Ich durfte diesem nichts sagen und mußte nun erleben, wie er immer verwunderter, immer betroffener ward. Endlich mochte er's erraten. Wie soll ich meine Empfindung ausdrücken, als ich eines Tages erfuhr, daß die beiden Freunde geworden. Auch jetzt sprachen wir nicht darüber. Ich bat die Mutter, ihm alles zu sagen. Da ich es nicht ändern konnte, waren Worte überflüssig gewesen.

Endlich kam das Schwerste, die Abschiedsvorstellung – Faust. Er war grausam gegen sich und mich, trotzdem bestand er darauf. Das Haus war ausverkauft, der ganze Hof anwesend, die Aufführung selbst eine Festvorstellung. Und er und ich, Faust und Gretchen, Held und Heldin des Abends! Ehe begonnen ward, kam er in meine Garderobe und nahm Abschied von mir. Dann ging er hinaus und spielte. In der Gartenszene konnte ich plötzlich nicht weiter: es war bei der Stelle, wo Faust meine Hände faßte:

O schaud're nicht! Laß diesen Blick
Laß diesen Händedruck Dir sagen,
Was unaussprechlich ist!

Das Publikum hielt meine halbe Besinnungslosigkeit für Spiel und wollte in seinem Beifall nicht enden. Dann kam die Kerkerszene. Ich wollte nicht mit ihm fort, er wollte mich nicht lassen. Diesmal spielte ich das Gretchen als Wahnsinnige. Als er mich nicht küßte, aber ich es wußte, gab ich ihm den Abschiedskuß. Das war ein Abend! Das war ein Spiel! Wie er einst mich, so mußte jetzt ich ihn immer wieder und wieder vorführen; mit seiner Hand in der meinen stand ich da, nicht wagend, aufzublicken, um nicht sein totenbleiches Gesicht sehen zu müssen. Als er unter dem Tusch des Orchesters seinen schönsten Lorbeerkranz mir gab und dann, immer sein Auge auf mich geheftet, immer seine Hand in der meinen, dem Publikum mit erstickter Stimme dankte und sagte: wie glücklich er in der Hauptstadt als Künstler und Mensch gewesen sei; da war mir's, als müsse das ganze Haus mir meine Schuld gegen ihn auf der Stirn ablesen können.

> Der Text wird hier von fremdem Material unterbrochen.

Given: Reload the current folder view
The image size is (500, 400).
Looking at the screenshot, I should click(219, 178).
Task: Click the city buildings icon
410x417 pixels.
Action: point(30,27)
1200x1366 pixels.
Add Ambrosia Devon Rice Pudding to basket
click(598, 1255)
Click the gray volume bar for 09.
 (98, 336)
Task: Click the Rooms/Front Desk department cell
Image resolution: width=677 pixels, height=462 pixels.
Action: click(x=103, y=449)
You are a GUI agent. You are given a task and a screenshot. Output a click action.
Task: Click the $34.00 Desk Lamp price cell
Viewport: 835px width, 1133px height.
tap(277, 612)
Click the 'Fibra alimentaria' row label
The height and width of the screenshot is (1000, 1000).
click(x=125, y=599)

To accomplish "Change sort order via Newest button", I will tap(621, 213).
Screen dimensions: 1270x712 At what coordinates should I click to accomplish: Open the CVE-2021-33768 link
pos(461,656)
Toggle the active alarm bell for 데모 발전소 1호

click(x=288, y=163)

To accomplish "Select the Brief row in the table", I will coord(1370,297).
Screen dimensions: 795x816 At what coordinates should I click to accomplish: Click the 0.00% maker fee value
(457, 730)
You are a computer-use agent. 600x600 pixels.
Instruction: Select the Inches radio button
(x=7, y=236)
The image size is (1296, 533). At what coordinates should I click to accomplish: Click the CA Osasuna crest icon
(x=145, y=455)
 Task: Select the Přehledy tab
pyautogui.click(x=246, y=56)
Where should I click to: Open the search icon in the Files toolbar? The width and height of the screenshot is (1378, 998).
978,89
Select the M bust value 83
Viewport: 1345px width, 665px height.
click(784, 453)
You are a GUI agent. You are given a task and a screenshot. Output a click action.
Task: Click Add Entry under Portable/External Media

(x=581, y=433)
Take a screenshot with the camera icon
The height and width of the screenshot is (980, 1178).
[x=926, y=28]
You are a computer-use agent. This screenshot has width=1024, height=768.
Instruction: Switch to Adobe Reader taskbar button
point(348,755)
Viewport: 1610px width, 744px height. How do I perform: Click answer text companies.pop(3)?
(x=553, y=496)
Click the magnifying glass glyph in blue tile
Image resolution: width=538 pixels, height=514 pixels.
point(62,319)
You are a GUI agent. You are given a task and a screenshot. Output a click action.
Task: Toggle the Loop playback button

Nach der Vorstellung gab ihm die Intendanz ein großes Bankett; ich überreichte ihm im Namen aller ein Prachtalbum.

Bei der Tafel saß ich neben ihm, reich geschmückt, Blumen im Haar, daß ich hätte als seine Braut gelten können.

 

Meiner Mutter mußte ich bei meinem gesellschaftlichen Leben ihre häusliche Ruhe erhalten, und konnte ihr nicht zumuten, ihre Tochter als deren Chaperonne in die Salons zu begleiten. Ich hörte, wie mir das von verschiedenen Seiten verübelt wurde, dachte jedoch die Sorge für meine Moral selbst bewachen, nötigenfalls beschützen zu können.

In meiner Harmlosigkeit hatte ich dann und wann Fernow aufgefordert, mich zu begleiten.

»Wollen Sie als meine Geliebte gelten?« fragte er in seiner rauhen Offenheit.

Ich hätte beinahe erwidert: »Und ich bitte Sie dennoch.«

Wie ich später die Welt kennen lernte, muß ich zu ihrer Ehre bezweifeln, daß ich dann nirgendwo empfangen worden wäre. Später sollte ich auch erfahren, daß es nicht erst seiner Begleitung bedurft hätte, um mich und ihn zu verleumden.

Ich sprach davon, daß auch ich meinen ›Salon‹ eröffnete. Sonnabend war gewöhnlich Lustspielabend, Sonnabends empfing ich also.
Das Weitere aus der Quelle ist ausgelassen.